Pg-derived OMVs inhibit bone regeneration in vivo
Next, to further confirm the role of Pg-derived OMVs in bone regeneration, we isolated Pg-derived OMVs and characterized them using TEM and NTA. TEM and NTA analysis showed that Pg-derived OMVs displayed cup-shaped or spherical morphologies (Fig. 3A) and the mean diameters of Pg-derived OMVs were 150.9 nm (Fig. 3B), similar to that previously reported OMVs from bacteria [8, 10, 29]. To further determine the role of Pg-derived in the bone regeneration of the extraction sockets, we injected OMVs into the extraction sockets. As shown in Fig. 3C, the schematic diagram of the animal experiment was presented. Micro-CT analysis indicated a notable decrease in BV/TV, Tb.N, and Tb.Th of the extraction sockets by Pg-derived OMVs (Fig. 3D–G). H&E staining showed that OMVs decreased trabecular bone formation (Fig. 3H). Masson staining revealed that collagen fiber deposition in the extraction sockets was notably reduced by Pg-derived OMVs (Fig. 3I).
Pg-derived OMVs inhibits bone regeneration in vivo. A OMVs were isolated from Pg, and their morphological analysis was examined by TEM (scale bar = 200 nm). B The particle size of Pg-derived OMVs was detected by NTA analysis. C The schematic diagram of the animal experiment. D Representative micro-CT images of the extraction sockets in control group and OMVs group (scale bar = 2 mm). E–G Micro-CT analysis indicated a notable decrease in BV/TV, Tb.N, and Tb.Th of the extraction sockets by Pg-derived OMVs (control group: n = 6; OMVs group: n = 6). H The new bone formation of the extraction sockets was detected by H&E staining (scale bar = 400 μm). I The Masson staining results (scale bar = 400 μm)

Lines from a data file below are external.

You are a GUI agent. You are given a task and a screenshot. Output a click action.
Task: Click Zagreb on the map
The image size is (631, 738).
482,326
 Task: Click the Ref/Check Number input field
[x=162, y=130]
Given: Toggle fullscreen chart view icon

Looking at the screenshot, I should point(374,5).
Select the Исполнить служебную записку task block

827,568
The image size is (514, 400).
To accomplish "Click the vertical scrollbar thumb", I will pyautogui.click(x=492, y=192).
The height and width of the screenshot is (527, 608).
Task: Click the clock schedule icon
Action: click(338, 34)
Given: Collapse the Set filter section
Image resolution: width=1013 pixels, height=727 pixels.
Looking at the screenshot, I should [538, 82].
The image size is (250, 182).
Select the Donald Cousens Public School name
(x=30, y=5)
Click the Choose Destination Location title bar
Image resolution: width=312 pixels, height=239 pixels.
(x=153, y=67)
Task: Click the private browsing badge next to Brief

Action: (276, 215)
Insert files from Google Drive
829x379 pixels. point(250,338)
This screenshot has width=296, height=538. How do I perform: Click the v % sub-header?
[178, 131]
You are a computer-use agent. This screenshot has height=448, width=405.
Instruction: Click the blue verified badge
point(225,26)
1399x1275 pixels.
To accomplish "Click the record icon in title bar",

Pg-derived OMVs inhibit osteogenic differentiation of BMSCs in vitro
BMSCs are important cells involved in bone regeneration, so we further investigated whether Pg-derived OMVs inhibiting the osteogenic differentiation of BMSCs in vitro. Firstly, primary BMSCs were successfully collected from rat femur and passaged. The isolated BMSCs were positive for CD29 and CD90 expression but negative for CD45 expression (Fig. 4A) and can form lipid droplets and mineralized nodules after being induced differentiation (Fig. 4B, C). As shown in Fig. 4D, PKH67 labeled Pg-derived OMVs were successfully taken up by BMSCs. Furthermore, the flow cytometry results showed that more than 99% of BMSCs have taken up the PKH67 labeled OMVs (Fig. 4E). Next, BMSCs were cocultured with 0 μg/mL, 0.1 μg/mL, 1 μg/mL, and 10 μg/mL Pg-derived OMVs in the differentiated medium. The CCK8 assays analysis revealed that 0.1 μg/mL and 1 μg/mL Pg-derived OMVs did not inhibit the proliferation capacity of BMSCs, but 10 μg/mL Pg-derived OMVs significantly inhibited the proliferation capacity of BMSCs (Supplementary Fig. 2). The qRT-PCR results revealed that ALP, OCN, RUNX2, and BMP2 expression levels were gradually down-regulated by Pg-derived OMVs, and 10 μg/mL Pg-derived OMVs significantly decreased ALP, OCN, RUNX2, and BMP2 expression (Fig. 4F). The findings of the western blotting experiment revealed a gradual decrease in the expressions of ALP, OCN, and BMP2 by Pg-derived OMVs (Fig. 4G, H; Supplementary Fig. 3). The increasing concentration of Pg-derived OMVs successively reduced ALP activity and the mineralized nodule formation (Fig. 4I, J).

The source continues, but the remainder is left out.